Just wanted to do a quick post as I was having issue connecting to Az CLi. When connection it was failing to validate the login.microsoftonline.com certificate.
I was getting the below verification error.
HTTPSConnectionPool(host=’login.microsoftonline.com’, port=443): Max retries exceeded with url: /organizations/v2.0/.well-known/openid-configuration (Caused by SSLError(SSLCertVerificationError(1, ‘[SSL: CERTIFICATE_VERIFY_FAILED] certificate verify failed: self signed certificate in certificate chain (_ssl.c:997)’)))
The issue looked to be caused by the SSL inspection being done on the firewall. To check the cert being used by the firewall I used the developer mode in Edge using F12. When in the developer mode go to security and view certificate.
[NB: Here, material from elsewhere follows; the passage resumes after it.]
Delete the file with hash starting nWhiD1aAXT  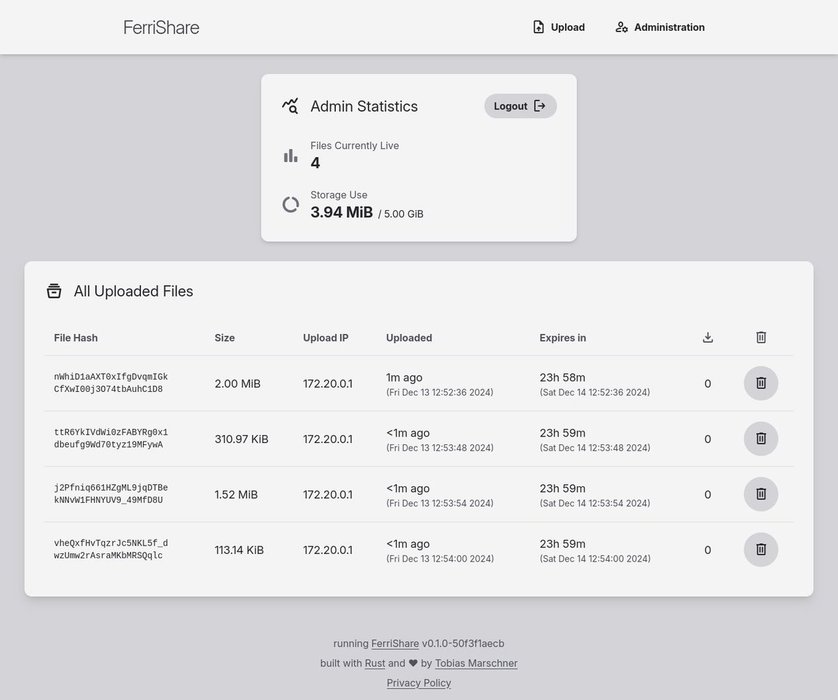coord(760,383)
There where a few different recommendations online to set environment variables and run python commands but none of these fixed the issue for me. These where all related to connection request going proxy but in this case to I wasn’t using a proxy.
I found this GitHub issue page
tried the python command to use the local system cert store but this didn’t work, someone said to try add the cert file content to the cacert.pem file in the Microsoft SDK. I tried to add it manually to cacert.pem.
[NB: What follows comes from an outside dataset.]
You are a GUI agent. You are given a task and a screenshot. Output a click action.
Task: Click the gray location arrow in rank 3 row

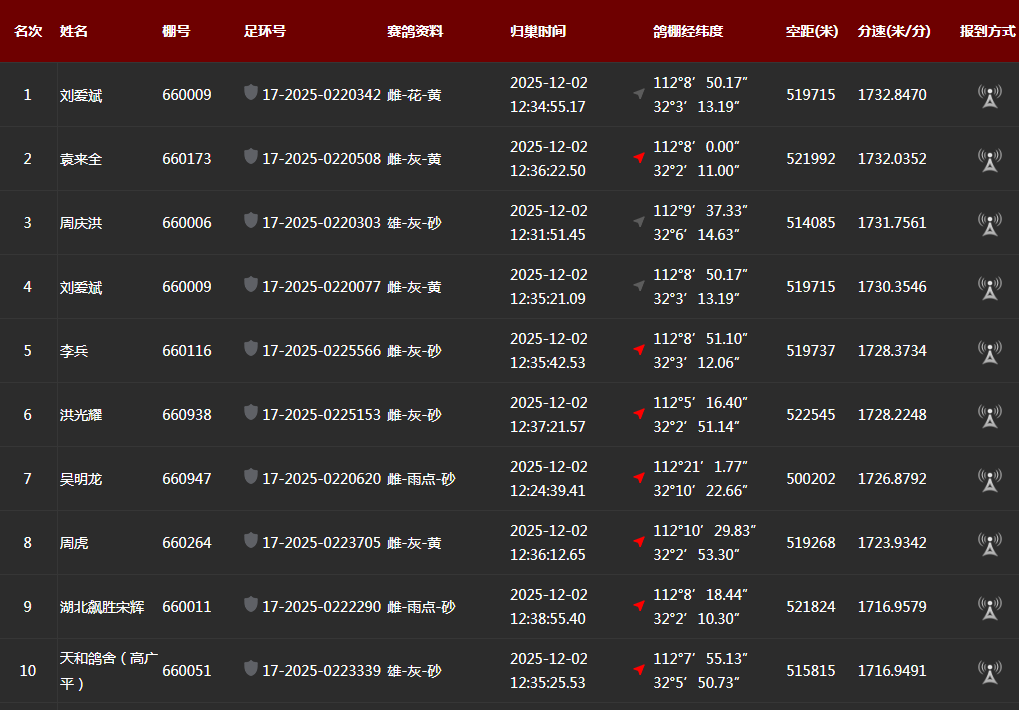pos(638,222)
Below steps fixed the issue for me.
- Using MMC console, export the root cert from my local cert store that was used for the SSL inspection as Base-64 encoded
- Use OpenSSL to view the cert content I used “openssl x509 -in ‘Firewall_Root_Cert.cer’ -text” ( can also use notepad but that does have the issuer or subject details)
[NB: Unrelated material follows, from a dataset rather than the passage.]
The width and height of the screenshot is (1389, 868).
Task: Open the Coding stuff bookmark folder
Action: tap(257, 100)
- Go to C:\Program Files (x86)\Microsoft SDKs\Azure\CLI2\Lib\site-packages\certifi\cacert.pem
- Open using NotePad ++ or notepad and then added the cert content to the bottom after the last cert
Below is the update cacert.pem file.
Once I added the root cert content, I was then able to connect without issue.
2 thoughts on “Az CLi Login SSL: CERTIFICATE_VERIFY_FAILED”
how to check which is the root cert?
I used the developer tools in Edge to view the issuer of the cert and export it.